Prodotti che sono capaci di informare la pianta, dicendole: questi elementi esistono in natura e devi cercarteli da sola. Le nuove tecniche triplicano il lavoro (la resa) rendendo giustizia ad un’idea di preservazione naturale delle piante, eliminando sia in campagna che in cantina interventi invasivi.

I riconoscimenti

Malgrado tutte le difficoltà, la fatica fisica e la burocrazia, Rado non solo riesce a vivere del suo lavoro come si era prefissato, ma riceve anche riconoscimenti importanti vincendo premi internazionali. Oggi è membro della FIVI, la Federazione Italiana Vignaioli Indipendenti, che difende e promuove chi vinifica le proprie uve.

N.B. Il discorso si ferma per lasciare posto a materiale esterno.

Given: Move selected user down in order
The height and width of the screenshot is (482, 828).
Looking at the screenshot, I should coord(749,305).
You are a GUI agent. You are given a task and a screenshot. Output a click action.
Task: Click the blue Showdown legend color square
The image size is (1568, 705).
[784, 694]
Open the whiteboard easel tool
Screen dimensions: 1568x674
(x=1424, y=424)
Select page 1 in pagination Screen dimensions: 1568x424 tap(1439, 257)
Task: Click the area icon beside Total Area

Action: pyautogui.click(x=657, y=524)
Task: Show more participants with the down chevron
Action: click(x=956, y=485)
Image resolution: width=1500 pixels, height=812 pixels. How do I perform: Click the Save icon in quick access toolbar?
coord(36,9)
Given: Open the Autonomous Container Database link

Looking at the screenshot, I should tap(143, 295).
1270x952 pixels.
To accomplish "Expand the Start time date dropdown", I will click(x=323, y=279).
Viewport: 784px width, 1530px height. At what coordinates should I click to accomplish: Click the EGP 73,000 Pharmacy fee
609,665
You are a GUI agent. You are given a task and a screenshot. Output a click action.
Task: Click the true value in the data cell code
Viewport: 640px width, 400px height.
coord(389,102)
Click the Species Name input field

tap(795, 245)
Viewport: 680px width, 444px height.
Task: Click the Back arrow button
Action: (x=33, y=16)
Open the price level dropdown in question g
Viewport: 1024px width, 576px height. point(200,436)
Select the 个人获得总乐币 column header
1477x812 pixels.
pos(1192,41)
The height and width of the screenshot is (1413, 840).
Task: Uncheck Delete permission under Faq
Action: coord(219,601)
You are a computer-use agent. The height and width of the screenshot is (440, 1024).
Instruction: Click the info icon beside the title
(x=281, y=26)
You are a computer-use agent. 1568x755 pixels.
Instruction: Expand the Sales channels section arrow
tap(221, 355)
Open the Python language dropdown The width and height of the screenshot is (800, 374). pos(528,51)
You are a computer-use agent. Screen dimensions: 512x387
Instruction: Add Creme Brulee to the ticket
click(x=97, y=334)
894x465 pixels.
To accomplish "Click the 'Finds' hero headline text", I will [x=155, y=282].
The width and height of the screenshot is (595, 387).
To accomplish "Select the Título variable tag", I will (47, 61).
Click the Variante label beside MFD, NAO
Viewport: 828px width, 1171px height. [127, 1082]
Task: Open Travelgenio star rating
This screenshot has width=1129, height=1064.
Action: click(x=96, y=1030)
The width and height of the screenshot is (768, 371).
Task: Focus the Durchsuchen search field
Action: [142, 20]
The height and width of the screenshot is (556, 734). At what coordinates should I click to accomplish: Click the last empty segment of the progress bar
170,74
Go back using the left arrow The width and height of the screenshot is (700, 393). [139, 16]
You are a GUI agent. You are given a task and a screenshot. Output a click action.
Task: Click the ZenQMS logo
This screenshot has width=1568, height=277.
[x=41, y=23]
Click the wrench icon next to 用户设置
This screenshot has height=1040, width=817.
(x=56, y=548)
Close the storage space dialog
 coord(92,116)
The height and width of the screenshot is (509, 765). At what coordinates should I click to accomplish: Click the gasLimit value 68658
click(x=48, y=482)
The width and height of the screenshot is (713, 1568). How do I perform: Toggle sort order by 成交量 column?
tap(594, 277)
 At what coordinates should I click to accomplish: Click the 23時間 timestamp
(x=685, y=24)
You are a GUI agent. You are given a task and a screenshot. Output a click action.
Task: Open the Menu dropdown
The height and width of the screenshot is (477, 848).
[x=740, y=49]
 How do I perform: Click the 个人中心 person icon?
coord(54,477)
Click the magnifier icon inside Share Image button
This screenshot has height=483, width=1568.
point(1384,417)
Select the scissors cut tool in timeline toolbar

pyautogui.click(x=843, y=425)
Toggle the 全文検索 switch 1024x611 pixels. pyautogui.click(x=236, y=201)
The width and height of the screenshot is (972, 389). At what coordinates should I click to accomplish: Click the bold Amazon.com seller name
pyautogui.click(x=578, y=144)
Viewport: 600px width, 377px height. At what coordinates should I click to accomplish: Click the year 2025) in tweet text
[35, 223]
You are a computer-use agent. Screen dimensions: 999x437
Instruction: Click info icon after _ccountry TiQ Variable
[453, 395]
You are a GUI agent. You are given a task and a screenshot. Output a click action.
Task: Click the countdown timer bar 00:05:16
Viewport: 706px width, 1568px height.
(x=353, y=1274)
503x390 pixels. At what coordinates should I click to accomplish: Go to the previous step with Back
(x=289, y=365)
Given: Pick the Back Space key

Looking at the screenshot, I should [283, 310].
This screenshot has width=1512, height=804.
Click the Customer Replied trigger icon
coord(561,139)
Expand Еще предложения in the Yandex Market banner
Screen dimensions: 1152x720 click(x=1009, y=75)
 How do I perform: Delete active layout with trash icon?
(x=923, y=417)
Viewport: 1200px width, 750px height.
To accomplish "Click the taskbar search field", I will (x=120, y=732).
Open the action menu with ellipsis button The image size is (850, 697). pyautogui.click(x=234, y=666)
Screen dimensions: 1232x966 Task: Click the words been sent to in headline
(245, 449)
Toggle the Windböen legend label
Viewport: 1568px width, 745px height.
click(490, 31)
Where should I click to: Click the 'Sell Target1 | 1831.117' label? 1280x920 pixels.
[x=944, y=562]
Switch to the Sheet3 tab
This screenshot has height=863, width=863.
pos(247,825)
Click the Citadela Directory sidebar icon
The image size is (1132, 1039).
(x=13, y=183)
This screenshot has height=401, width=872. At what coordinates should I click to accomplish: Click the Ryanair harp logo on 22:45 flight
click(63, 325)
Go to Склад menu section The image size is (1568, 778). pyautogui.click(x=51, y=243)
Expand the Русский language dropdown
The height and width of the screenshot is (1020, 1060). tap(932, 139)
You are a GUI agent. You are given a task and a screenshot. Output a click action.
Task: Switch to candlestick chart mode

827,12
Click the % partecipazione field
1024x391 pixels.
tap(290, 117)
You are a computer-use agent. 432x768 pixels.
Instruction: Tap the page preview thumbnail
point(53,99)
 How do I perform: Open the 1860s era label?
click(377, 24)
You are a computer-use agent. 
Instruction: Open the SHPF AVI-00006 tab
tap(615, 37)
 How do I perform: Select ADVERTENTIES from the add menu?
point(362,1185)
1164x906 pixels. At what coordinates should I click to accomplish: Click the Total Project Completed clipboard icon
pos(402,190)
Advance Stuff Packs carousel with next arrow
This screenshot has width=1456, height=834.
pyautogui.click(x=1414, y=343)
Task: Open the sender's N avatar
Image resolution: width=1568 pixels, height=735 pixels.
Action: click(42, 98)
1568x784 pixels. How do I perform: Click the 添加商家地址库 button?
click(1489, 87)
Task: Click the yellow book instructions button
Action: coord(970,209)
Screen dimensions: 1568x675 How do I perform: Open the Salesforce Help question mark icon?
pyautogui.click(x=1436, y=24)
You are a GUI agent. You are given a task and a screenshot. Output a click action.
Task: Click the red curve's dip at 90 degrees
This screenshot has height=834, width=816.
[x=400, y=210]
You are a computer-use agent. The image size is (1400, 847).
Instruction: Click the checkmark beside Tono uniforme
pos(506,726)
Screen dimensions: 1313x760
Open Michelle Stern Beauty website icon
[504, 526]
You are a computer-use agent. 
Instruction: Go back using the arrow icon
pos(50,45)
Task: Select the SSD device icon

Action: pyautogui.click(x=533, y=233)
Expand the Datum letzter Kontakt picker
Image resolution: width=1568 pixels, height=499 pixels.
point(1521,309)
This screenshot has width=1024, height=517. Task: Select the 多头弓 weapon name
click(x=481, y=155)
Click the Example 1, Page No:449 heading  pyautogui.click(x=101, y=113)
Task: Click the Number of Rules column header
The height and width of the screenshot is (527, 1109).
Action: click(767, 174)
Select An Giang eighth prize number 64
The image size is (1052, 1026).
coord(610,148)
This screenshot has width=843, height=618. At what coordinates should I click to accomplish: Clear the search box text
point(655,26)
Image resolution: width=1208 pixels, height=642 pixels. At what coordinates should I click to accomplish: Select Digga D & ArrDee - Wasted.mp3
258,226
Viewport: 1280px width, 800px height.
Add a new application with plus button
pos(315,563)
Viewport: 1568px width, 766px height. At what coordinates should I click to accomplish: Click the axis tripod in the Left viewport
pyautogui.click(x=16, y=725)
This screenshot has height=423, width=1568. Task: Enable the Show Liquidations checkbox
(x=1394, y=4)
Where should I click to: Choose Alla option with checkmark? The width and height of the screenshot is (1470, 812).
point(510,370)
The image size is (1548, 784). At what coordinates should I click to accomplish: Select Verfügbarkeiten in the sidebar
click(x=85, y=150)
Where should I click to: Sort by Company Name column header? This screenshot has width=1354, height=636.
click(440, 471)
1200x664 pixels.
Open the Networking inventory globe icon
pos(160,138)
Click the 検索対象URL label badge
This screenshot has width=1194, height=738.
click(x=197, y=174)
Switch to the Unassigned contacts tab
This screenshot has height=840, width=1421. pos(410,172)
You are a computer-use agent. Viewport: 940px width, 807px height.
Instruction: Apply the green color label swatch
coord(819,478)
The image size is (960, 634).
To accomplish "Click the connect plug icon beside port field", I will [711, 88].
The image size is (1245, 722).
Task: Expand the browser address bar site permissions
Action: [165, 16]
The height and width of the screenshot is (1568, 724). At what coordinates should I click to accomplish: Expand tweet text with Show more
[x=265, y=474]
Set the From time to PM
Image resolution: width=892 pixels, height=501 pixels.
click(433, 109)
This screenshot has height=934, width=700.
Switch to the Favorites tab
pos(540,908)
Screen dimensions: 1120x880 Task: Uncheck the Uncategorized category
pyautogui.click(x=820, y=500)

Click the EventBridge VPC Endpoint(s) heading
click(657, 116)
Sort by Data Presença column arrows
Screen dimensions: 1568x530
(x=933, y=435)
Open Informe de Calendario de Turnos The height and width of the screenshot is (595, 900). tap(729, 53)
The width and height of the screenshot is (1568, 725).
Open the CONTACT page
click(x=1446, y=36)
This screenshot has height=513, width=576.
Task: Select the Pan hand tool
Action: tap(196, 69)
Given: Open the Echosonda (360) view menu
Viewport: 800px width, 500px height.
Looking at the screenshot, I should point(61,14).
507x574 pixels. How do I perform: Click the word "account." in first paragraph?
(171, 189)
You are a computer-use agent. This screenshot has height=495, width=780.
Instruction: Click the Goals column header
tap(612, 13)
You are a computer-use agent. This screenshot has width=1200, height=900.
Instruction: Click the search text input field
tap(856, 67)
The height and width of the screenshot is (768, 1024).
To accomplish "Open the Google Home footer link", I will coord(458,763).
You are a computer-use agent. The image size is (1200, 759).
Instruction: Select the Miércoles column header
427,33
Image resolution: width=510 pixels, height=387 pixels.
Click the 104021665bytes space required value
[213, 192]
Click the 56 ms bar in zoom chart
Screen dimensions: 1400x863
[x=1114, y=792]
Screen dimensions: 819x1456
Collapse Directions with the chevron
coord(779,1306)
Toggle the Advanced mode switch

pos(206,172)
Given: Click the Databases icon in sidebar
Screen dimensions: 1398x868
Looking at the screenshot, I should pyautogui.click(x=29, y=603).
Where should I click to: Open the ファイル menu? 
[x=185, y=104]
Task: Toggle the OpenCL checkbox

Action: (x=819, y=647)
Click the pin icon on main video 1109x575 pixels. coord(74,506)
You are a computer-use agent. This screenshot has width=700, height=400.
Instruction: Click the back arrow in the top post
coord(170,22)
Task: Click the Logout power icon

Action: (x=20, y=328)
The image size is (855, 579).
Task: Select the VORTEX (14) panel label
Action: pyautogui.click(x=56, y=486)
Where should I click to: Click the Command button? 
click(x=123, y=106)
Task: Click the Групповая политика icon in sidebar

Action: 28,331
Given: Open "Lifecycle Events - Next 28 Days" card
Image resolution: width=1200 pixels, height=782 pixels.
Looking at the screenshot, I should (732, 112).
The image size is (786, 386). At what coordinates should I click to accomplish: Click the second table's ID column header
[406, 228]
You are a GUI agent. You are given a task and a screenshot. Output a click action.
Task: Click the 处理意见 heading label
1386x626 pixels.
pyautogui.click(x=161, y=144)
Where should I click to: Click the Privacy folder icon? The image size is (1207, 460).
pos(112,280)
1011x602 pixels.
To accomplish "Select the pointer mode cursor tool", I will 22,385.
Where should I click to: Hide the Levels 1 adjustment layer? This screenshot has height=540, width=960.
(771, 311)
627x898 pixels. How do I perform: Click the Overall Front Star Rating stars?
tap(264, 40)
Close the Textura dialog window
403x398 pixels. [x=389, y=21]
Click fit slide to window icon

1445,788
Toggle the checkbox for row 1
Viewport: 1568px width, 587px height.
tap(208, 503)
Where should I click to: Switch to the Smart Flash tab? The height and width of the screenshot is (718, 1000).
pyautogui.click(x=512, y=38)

  • Vitovska 2018: Riconoscimento Vino Slow dalla guida Slow Wine 2021;
  • Vitovska 2018: 4 stelle dalla Guida Vini Buoni d’Italia 2021 del Touring Club Italiano;
  • Vitovska 2018: Corona, il massimo riconoscimento assegnato dalla Guida Vini Buoni d’Italia 2021 del Touring Club Italiano;
  • Malvasia 2018: 3 stelle dalla Guida Vini Buoni d’Italia 2021 del Touring Club Italiano;
  • Dop Tergeste: menzione nella Guida agli Extravergini 2021, Slow Food Editore;
  • Brežanka 2015: 4 stelle dalla Guida Vini Buoni d’Italia 2019 del Touring Club;
  • Vitovska 2016: 4 stelle dalla Guida Vini Buoni d’Italia 2019 del Touring Club.